Before launching the context and generation servers, you should first start the ETCD server. By default, the ETCD server listens for client requests at ```localhost:2379```.
```
etcd
```
After this, you can enable the dynamic scaling feature for the use case above as follows:
```
export TRTLLM_USE_UCX_KVCACHE=1
#Context servers
CUDA_VISIBLE_DEVICES=0 trtllm-serve TinyLlama/TinyLlama-1.1B-Chat-v1.0 --host localhost --port 8001 --backend pytorch --server_role CONTEXT --extra_llm_api_options ./context_extra-llm-api-config.yml --metadata_server_config_file ./metadata_config.yml &> log_ctx_0 &
CUDA_VISIBLE_DEVICES=1 trtllm-serve TinyLlama/TinyLlama-1.1B-Chat-v1.0 --host localhost --port 8002 --backend pytorch --server_role CONTEXT --extra_llm_api_options ./context_extra-llm-api-config.yml --metadata_server_config_file ./metadata_config.yml &> log_ctx_1 &
#Generation servers
CUDA_VISIBLE_DEVICES=2 trtllm-serve TinyLlama/TinyLlama-1.1B-Chat-v1.0 --host localhost --port 8003 --backend pytorch --server_role GENERATION --extra_llm_api_options ./gen_extra-llm-api-config.yml --metadata_server_config_file ./metadata_config.yml &> log_gen_0 &
```
As for the disaggregated server, you should also specify the --metadata_server_config_file like the following
```
trtllm-serve disaggregated -c disagg_config.yaml -m ./metadata_config.yml
```
The metadata_config file looks like
```
hostname: "localhost"
port: 2379
health_check_timeout: 5.0
refersh_interval: 10.0
```
The ```hostname``` and ```port``` must match those used when starting the ETCD server. The ```health_check_timeout``` parameter specifies how long a server will be considered dead if no healthy response is received. By default, trtllm will perform two checks before marking a server as dead. The ```refresh_interval``` parameter determines how often the latest server list is fetched from the ETCD server.
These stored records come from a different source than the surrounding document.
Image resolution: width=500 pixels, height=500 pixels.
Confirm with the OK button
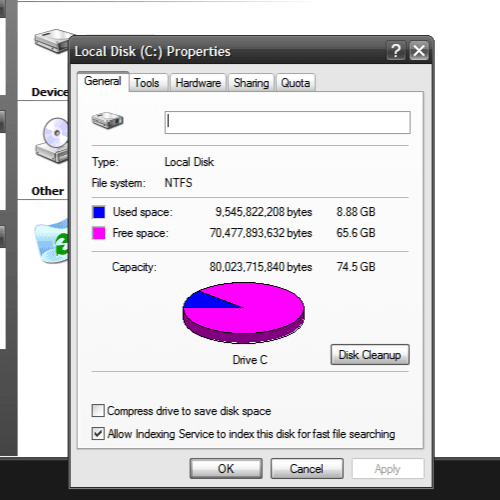click(226, 469)
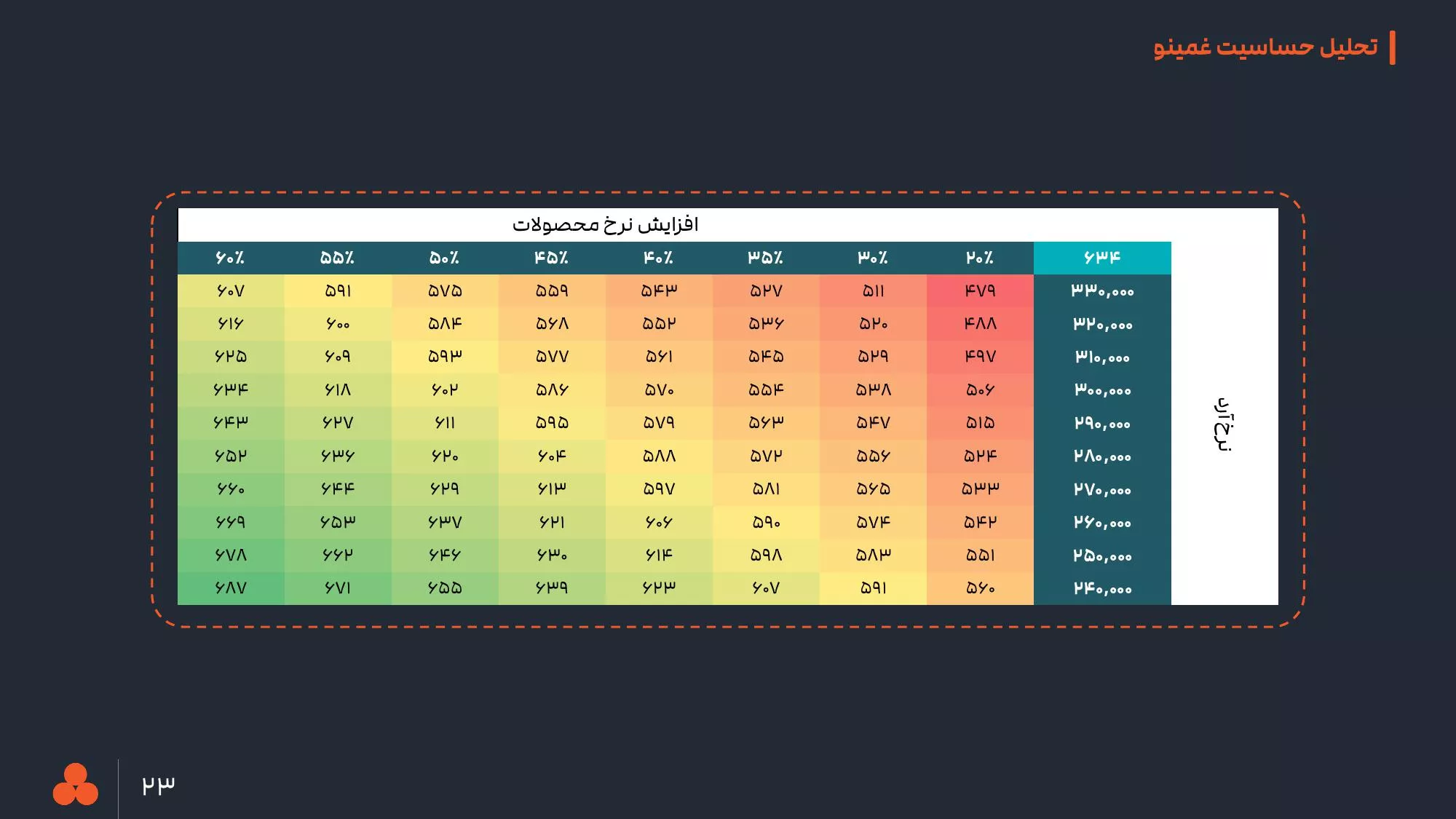This screenshot has width=1456, height=819.
Task: Select the ۲۴۰,۰۰۰ row label
Action: (x=1102, y=588)
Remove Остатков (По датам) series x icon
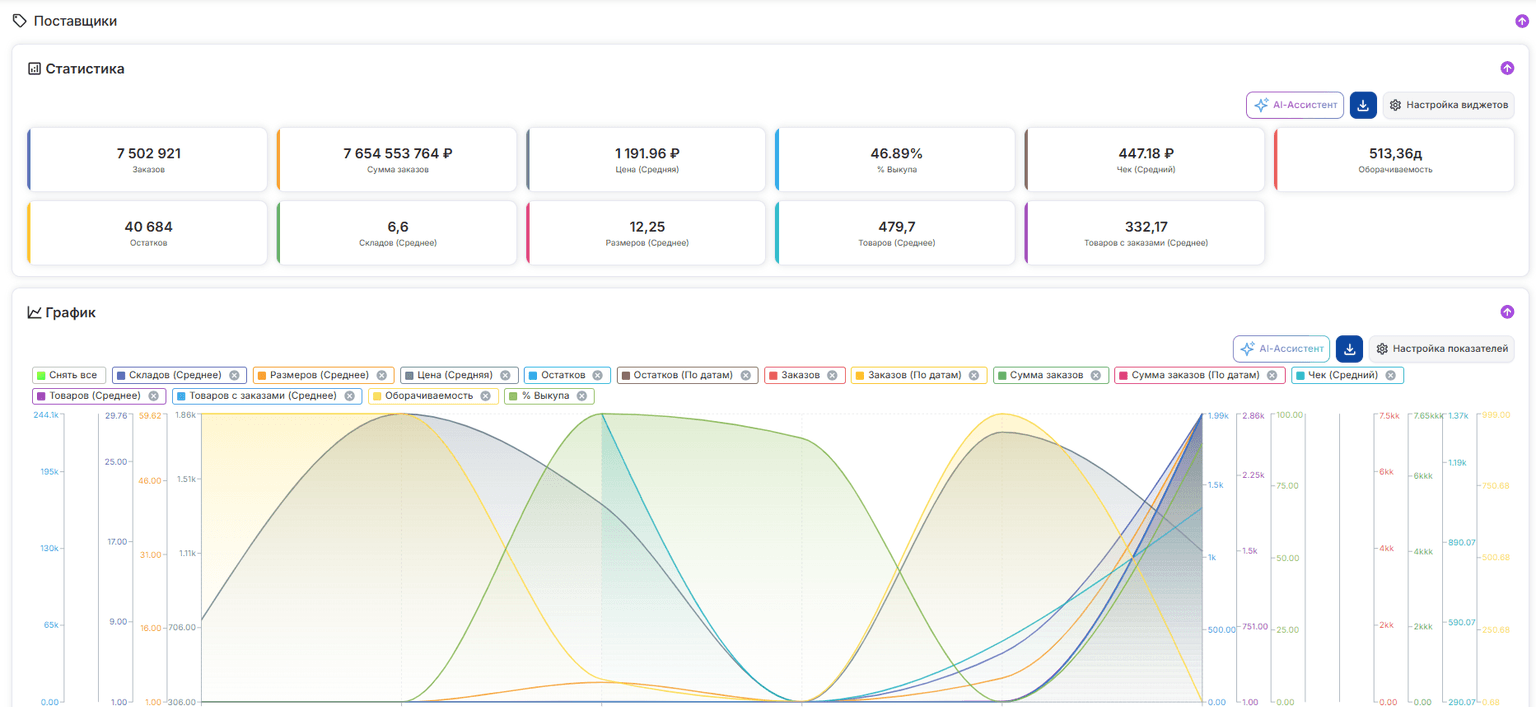1536x707 pixels. 745,376
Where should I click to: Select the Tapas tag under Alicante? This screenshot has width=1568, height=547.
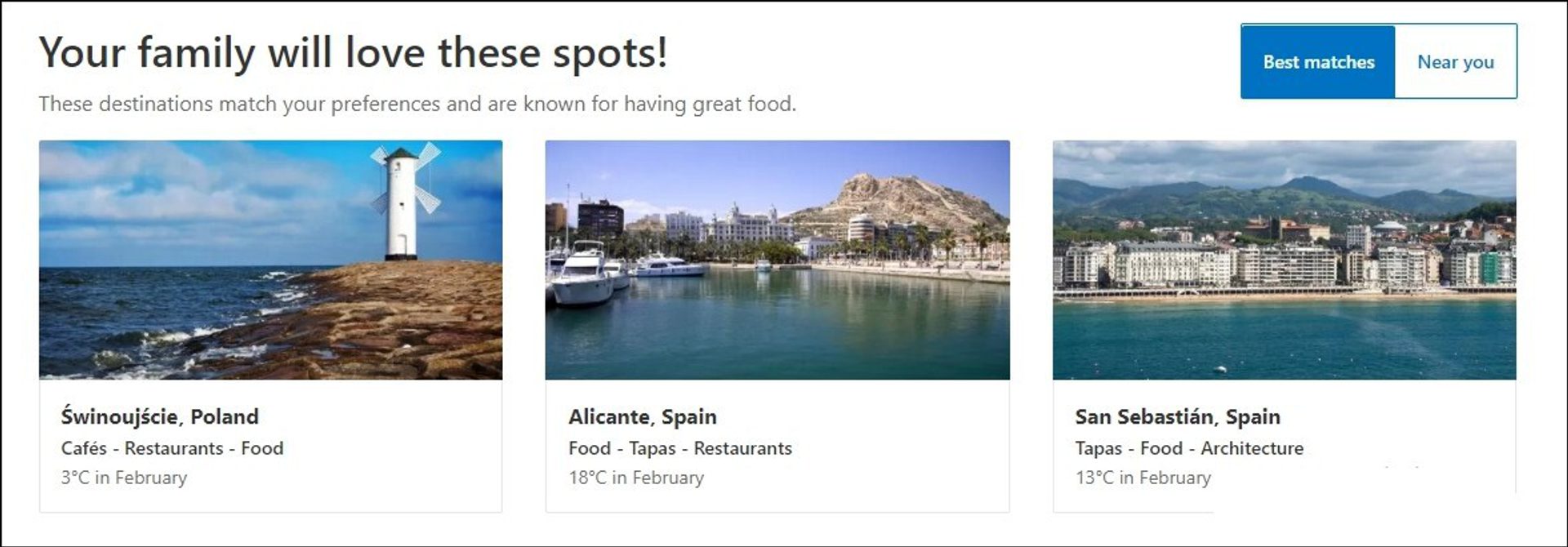coord(653,447)
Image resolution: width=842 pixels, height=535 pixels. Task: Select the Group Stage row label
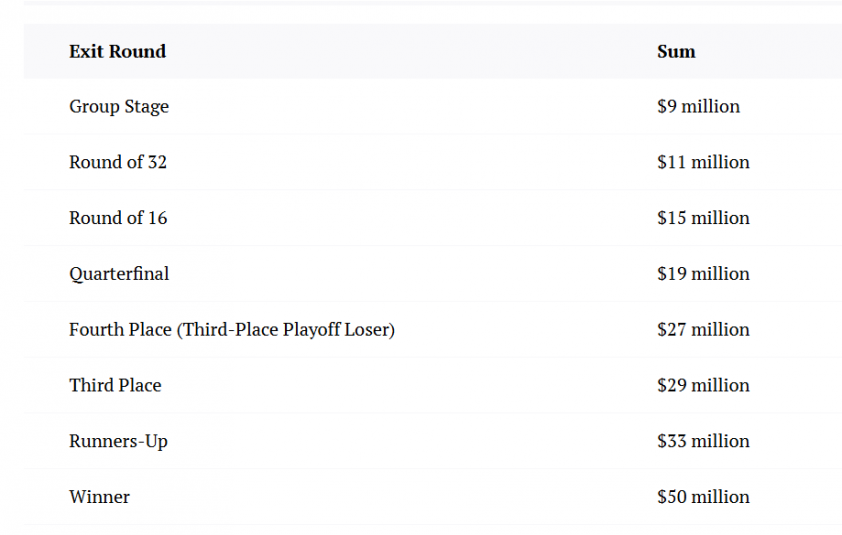coord(119,106)
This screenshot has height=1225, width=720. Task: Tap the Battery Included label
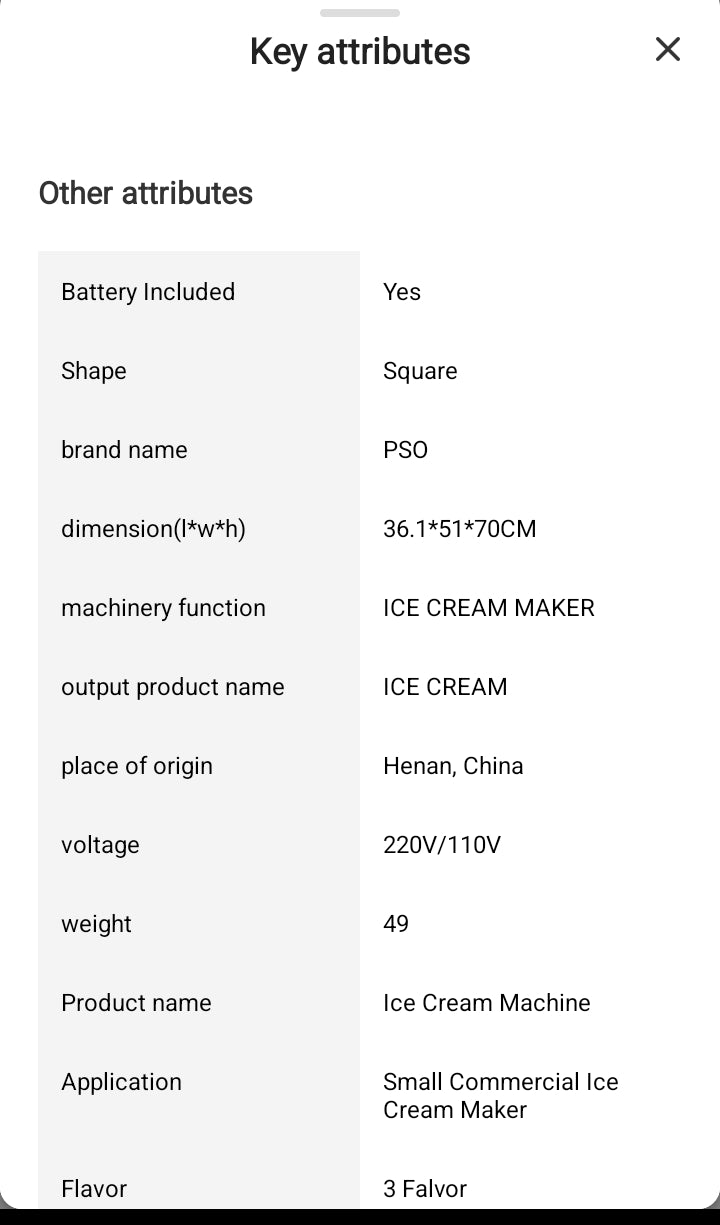pyautogui.click(x=148, y=292)
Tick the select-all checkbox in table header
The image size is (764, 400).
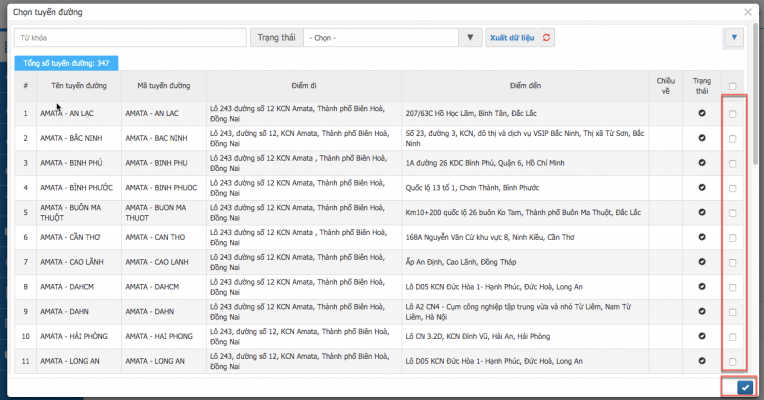coord(733,85)
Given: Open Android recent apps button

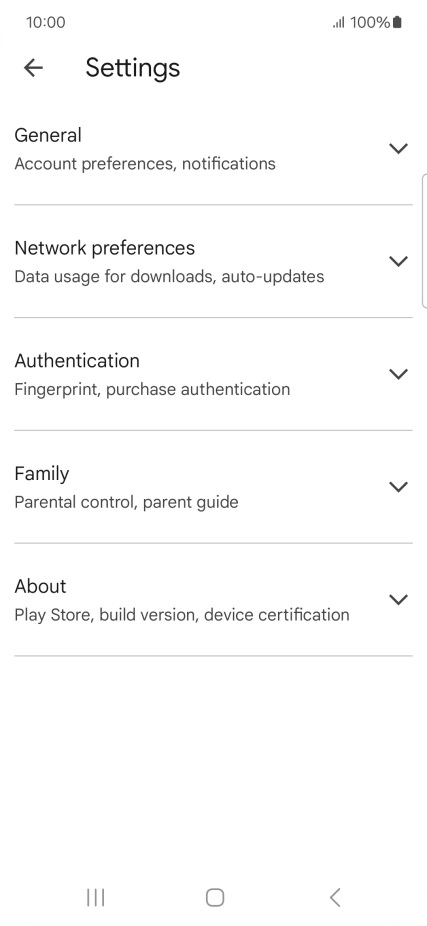Looking at the screenshot, I should tap(95, 897).
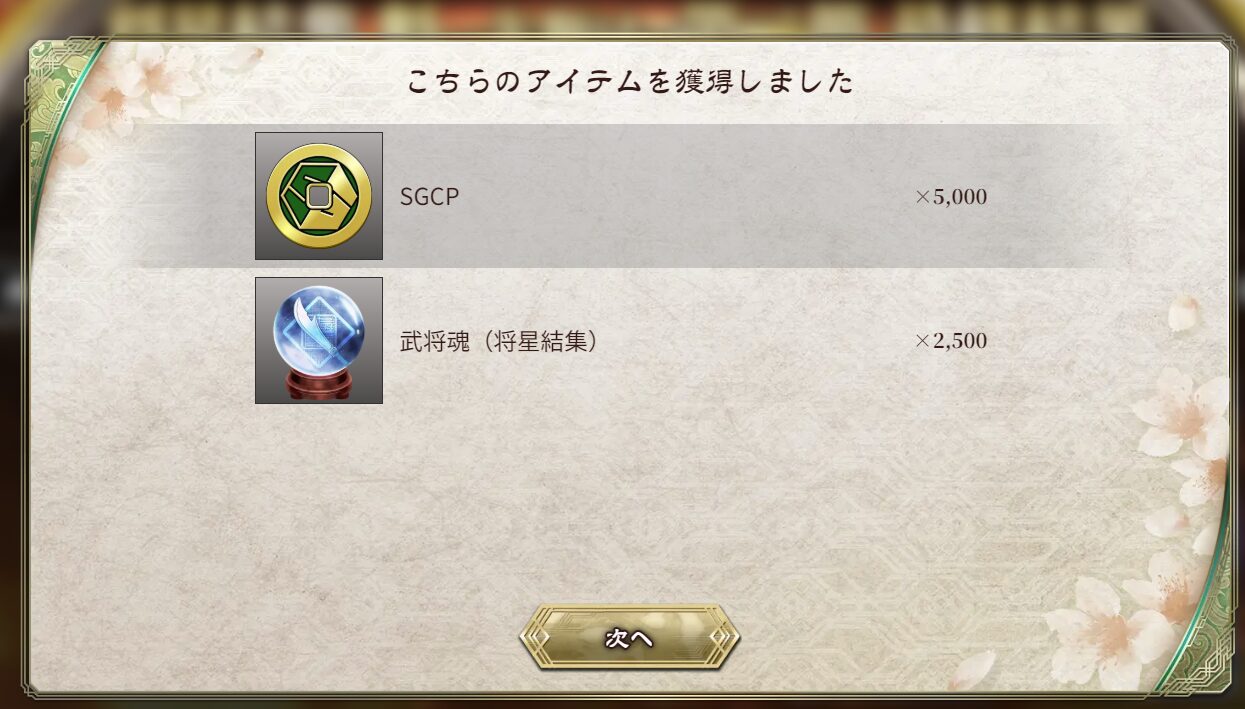The width and height of the screenshot is (1245, 709).
Task: Select the 武将魂（将星結集） item name
Action: coord(500,341)
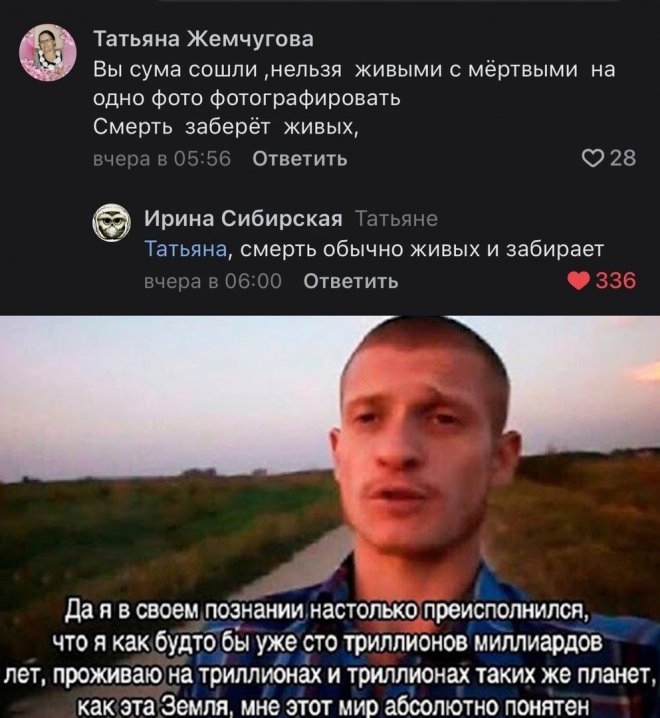Click the gray 'Татьяне' reply-target label
This screenshot has height=718, width=660.
pyautogui.click(x=396, y=219)
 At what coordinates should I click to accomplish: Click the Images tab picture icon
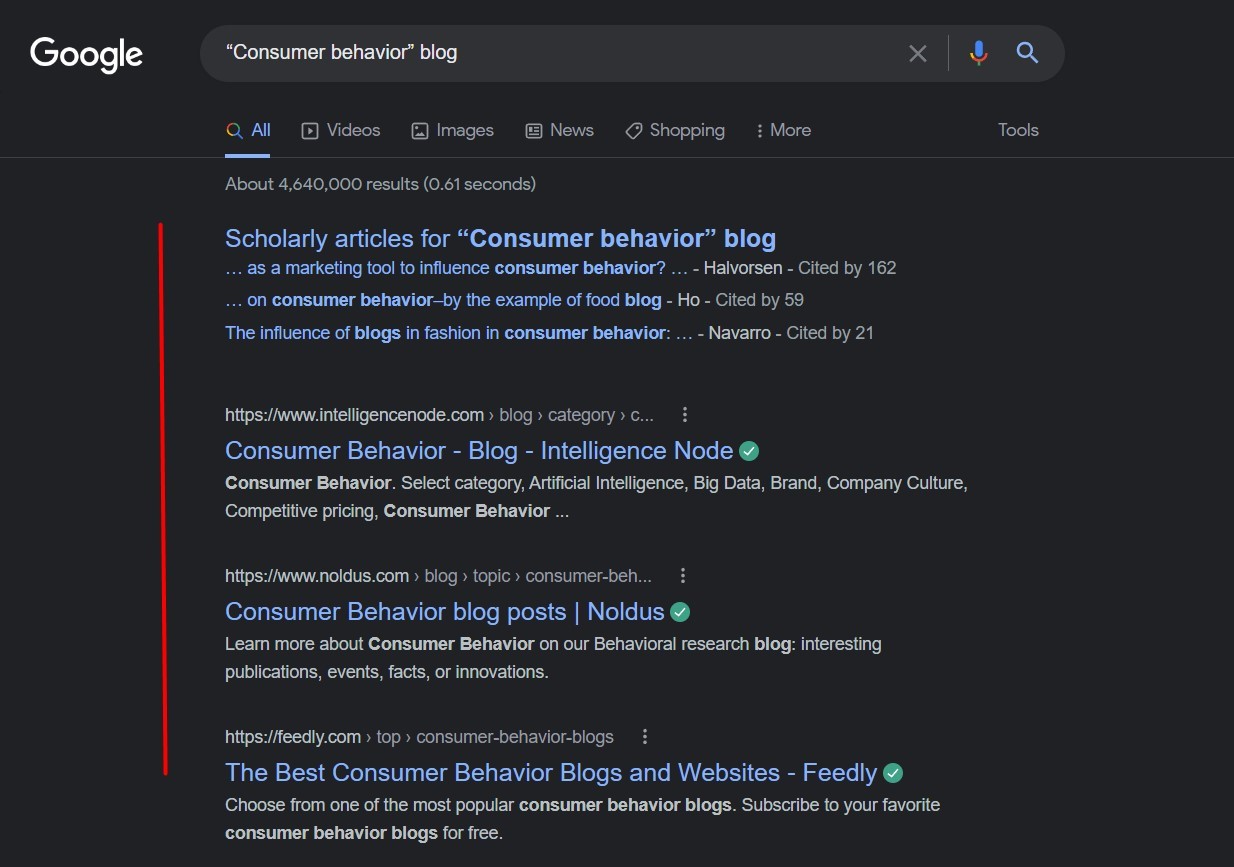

### Dynamically adding servers
Users can add servers by directly launching them with trtllm-serve. For example, you can start an additional generation server as follows:
```
CUDA_VISIBLE_DEVICES=3 trtllm-serve TinyLlama/TinyLlama-1.1B-Chat-v1.0 --host localhost --port 8004 --backend pytorch --server_role GENERATION --extra_llm_api_options ./gen_extra-llm-api-config.yml --metadata_server_config_file ./metadata_config.yml &> log_gen_0 &
```
Trtllm will automatically register any newly launched server with the ETCD server, allowing the router to send new requests to the added server.
### Dynamically removing servers
When removing servers, special attention is required in the current version. You need to first remove the corresponding key from the ETCD server. After you see the log message "Server xxxx is removed," you can then safely shut down the server. This part will be improved soon.